Una tribuna de los luchadores en el acampe de UTAA
Durante la semana previa al 1ro de mayo, nuestros militantes desarrollaron un importante esfuerzo en cuanto a la concreción de un acto de las agrupaciones sindicales clasistas y los gremios en conflicto en el acampe de UTAA. Esta orientación fue llevada a cabo con muy poca anticipación, sin embargo, en base a la tenacidad de algunos compañeros se logró sacar a través del pronunciamiento en las agrupaciones sindicales y estudiantiles, una coordinación en la carpa que contó con la participación de un conjunto de organizaciones sindicales y compañeros que están en conflicto, colocando la centralidad de las luchas que están en curso como punto de partida para nuestra propuesta (la Spezia, tiempost, Polo y Utaa).

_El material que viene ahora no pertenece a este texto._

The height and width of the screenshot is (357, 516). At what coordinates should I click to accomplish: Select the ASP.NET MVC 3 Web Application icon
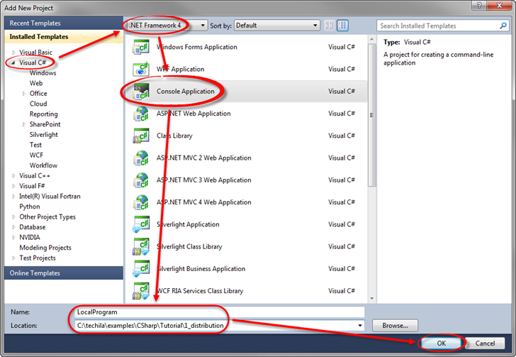coord(140,180)
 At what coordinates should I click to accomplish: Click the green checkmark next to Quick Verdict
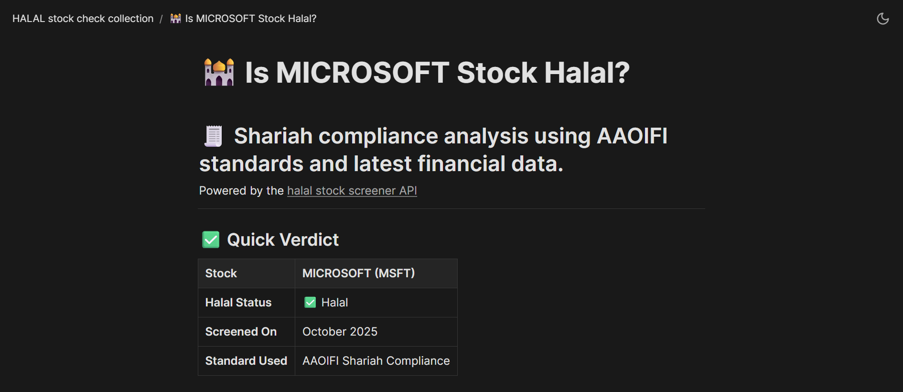(x=210, y=239)
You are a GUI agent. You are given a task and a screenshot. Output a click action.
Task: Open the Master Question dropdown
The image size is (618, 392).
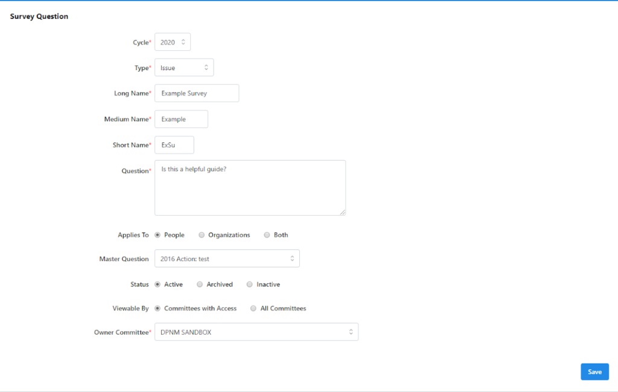[227, 259]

Esta iniciativa logró colocar una perspectiva de unidad de los luchadores que se plasmó en el acto del acampe en el cual participaron unos 200 compañeros, y contó con la adhesión de agrupaciones sindicales y estudiantiles como la 21 de junio de la Feuu, el sindicato del Hospital de Clínicas, militantes de la ‘coordinación para el cambio’ de AEBU, compañeros de Polo, militantes del SUATT, Plenaria y del activismo sindical combativo. Nuestros compañeros participaron de la oratoria por las agrupaciones sindicales que integramos y que plantearon el debate para que estas convocaran: 1ro de mayo (FEUU), 1980 (ADEOM), 21 de agosto (ATES), y agrupaciones clasistas de AEBU.
El acto de la carpa debe ser tomado como un avance, bajo la bandera de la unificación de las luchas, contra el ajuste y las medidas represivas del gobierno y en el terreno de la lucha por la independencia política del PIT-CNT y por recuperar los sindicatos para los trabajadores, el acto contó con importantes adhesiones. Además esta iniciativa dejo en claro que grupos de la izquierda extra FA se negaron a realizar un acto común de los luchadores; como el acto paralelo de la UP de espaldas a los trabajadores organizados que dan la lucha en el PIT/CNT.

Frente único
Posteriormente al acto se realizó una nueva coordinación en la cual se aprobó una movilización a presidencia en apoyo a UTAA (10/5), bajo la consigna TIERRA PARA QUIEN LA TRABAJA Y POR LA UNIFICACIÓN DE LAS LUCHAS. Esta convocatoria amplió el radio de la coordinación a la que convocaron la FEUU y Ades Montevideo, además de los sindicatos y agrupaciones que participaron del acto del 1ro de mayo. Esta movilización de unas 1500 personas colocó una continuidad con la marcha contra el decreto anti piquetes y parte de una nueva iniciativa que debe dar mas forma a esta coordinación en apoyo de las luchas. La tarea es desenvolver a fondo la concreción de un frente único de lucha e independiente del gobierno para derrotar el ajuste, los despidos y la represión y abrir una salida propia de los trabajadores.